::: SEITENAUSZUG
Economy Political Partnership


Kommentare

5 Kommentare zu Economy Political Partnership

  1. Brath schrieb am

    Auch von mir ein Bravissimo ! Und ich wundere mich, wieso ich mich über einen so politisch klaren Artikel wundere ..?! Piraten haben eben immer wieder Überraschungen parat ! 😉

  2. maurice dubois schrieb am

    auch von mir ein +++. Mit folgender Anmerkung.1.ist die Lage klarer heute denn vor 1 Jahr: eine weltweit verbreitete und vernetzte Geldoligarchie hat sich den Reichtum der Gesellschaft angeeignet ud stapelt ihn in den Steueroasen. Deshalb muss am nächsten BPT unbedingt die Forderung kommen, zumindest in der EU die Steueroasen wie Luxemburg trockenzulegen. Das kann geschehen durch ein Beenden des Steuerdumpings (dort zahlen Gigafirmen wie Vodafone 2% Körperschaftsteur, Fonds 0,5%, das Fondsvermögen in Luxemburg beträgt ….3500 MIlliarden E!) Einziehen “fairer” Steuern und Zwangsabgabe/umverteilung an die EU-flächenstaaten wäre ein Vorschlag. 2.Wir wissen zwar wie Geldschöpfung geht, aber weniger wird debattiert, was denn wirklich Wertschöpfung ist. Etwa alle Städte der Welt mit “Autos” vollzumüllen? Autos die auf Verbrennung monströser Mengen Öl angewiesen sind wie vor 100 Jahren? Die mehr als Bild (= soziales Statussymbol) funktionieren denn als Transportmittel (= stofflicher Gebrauchswert)? Es gibt viele vergleichbare Produkte, die überwiegend nur symbolische Funktion haben: zB das letzte Ipodmodell, tablet,oder die vielen Plastiktüten die weltweit für den Einkauf benutzt werden, usw. Also muss man die Produktpalete hinterfragen. Das kann jeder für sich selbst, aber besser wäre es, sie öffentlich-piratig zu stellen. Die Märkte sind übersättigt, auch immer mehr in den sog. Entwicklungsländern. Und auch wenn es noch eine grosse Armut (z.b. in den nordafrikanischen Ländern) gibt: besteht die Lösung darin, jedem Tunisier auch ein kleines VW in die Hand zu drücken? Ich denke : Gott verhüt ´s! Also , was sollen die netten VW-arbeiter denn arbeiten, wenn der Markt voll mit deren Blechgerümpel ist? Meine widerholte Antwort: Kunst und Kultur ist der Alternativ”markt”. Hier können Arbeitsplätze geschaffen werden, die Milliarden der Steueroasen umgenutzt werden, die jetzt nur im spekulativen Geldkreislauf rotieren. Kunst und Kultur kann für die Piraten DAS Thema sein , was für die Grünen vor 30 Jahren die Ökologie war. BuR Maurice

  3. rohanseat schrieb am

    ein solcher artikel gehört eigentlich auf die titelseite der großen zeitungen und ich hoffe das davon etwas an Welt, spiegel etc geht.Aber da die sich in abhängigkeit vom kapital befinden ist das nicht möglich.-Bleibt für mich zu hoffen das auf dem nächsten BP endlich kein streit behandelt wird sondern nach vorn richtung bundestag gearbeitet wird.Personen die eine persönlichkeit darstellen und keine sozialhilfe empfänger.Mir ist noch das bild vom spitzenkandidaten in Niedersachsen im auge.Solchen personen würde ich meine stimme auch nicht geben. Pirat sein heißt nicht vergammelt sein.Die piraten kapitäne wußten sich gut zu kleiden.-Alle medien warten doch nur darauf uns piraten in der selbst zerfleischung zu sehen, damit CDUSPDFDPGRÜNE weiterhin ihre suppe kochen können. Gestützt von den medien.Gleich wer von denen an die macht kommt wird deutschland weiter in den sumpf bringen.Am am schlimmsten für mich das die Merkel als “mutti” bezeichnet wird.Eine beleidigung für alle mütter die sorgsam für die familie denken.
::::::
::: GEGEBENE ANGABEN
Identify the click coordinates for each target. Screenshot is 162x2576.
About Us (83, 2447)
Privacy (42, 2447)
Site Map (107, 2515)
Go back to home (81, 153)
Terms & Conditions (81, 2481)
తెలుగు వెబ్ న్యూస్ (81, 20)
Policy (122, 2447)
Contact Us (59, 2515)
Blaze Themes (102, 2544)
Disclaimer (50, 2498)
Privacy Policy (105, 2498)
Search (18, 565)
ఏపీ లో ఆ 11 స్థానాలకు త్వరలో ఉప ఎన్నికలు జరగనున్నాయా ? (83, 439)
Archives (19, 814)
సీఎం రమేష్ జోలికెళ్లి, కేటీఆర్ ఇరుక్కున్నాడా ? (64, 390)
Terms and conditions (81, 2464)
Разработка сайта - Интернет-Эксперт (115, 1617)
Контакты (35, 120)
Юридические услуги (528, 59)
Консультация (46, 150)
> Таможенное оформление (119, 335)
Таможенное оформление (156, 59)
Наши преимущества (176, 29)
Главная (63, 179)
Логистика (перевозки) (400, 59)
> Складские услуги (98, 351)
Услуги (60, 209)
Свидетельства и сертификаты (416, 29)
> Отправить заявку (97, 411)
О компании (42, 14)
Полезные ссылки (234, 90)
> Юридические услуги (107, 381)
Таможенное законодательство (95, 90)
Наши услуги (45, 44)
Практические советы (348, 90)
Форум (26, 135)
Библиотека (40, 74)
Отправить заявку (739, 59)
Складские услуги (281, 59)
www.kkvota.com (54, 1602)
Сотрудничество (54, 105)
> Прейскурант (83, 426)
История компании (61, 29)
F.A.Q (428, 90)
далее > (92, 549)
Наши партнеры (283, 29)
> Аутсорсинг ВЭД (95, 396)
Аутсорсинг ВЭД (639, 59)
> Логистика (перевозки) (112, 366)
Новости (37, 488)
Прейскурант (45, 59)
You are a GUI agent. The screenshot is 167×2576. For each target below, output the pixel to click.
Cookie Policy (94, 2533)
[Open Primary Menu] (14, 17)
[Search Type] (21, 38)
::::::
# [ZU BEARBEITENDE AUFGABEN]
1. Nennen Sie alle Namen, die im Seitenauszug zu den Kommentaren unmittelbar vor „schrieb am“ stehen.
2. Setzen Sie die Kommentare zu „Economy Political Partnership“ im Seitenauszug nach dem letzten gezeigten Satz fort.

# [LÖSUNGEN]
1. Brath, maurice dubois, rohanseat

2.
  4. Saarfranzos schrieb am

    Endlich mal ein Artikel ohne intellektuelle Selbstdarstellung, der kurz und knapp auf den Punkt kommt. Nur kommen leider die Piraten nicht auf den Punkt. Zitat: “…und jedem einzelnen Wähler deutlich machen, dass er für uns im Mittelpunkt steht.” Wie bitte schön, wenn bei den Piraten immer noch elitäre unproduktive Mitgliederversammlungen abgehalten werden, die, wie bei den etablierten Parteien auch, von politischen Großmäulern und Rhetorikern dominiert werden und nicht “von jedem einzelnen Wähler”! Wer nicht einmal in der eigenen Partei es schafft, durch eine ständige Mitgliederversammlung online Demokratie einzuführen, ist auch unfähig, gesamtgesellschaftlich etwas zu bewirken.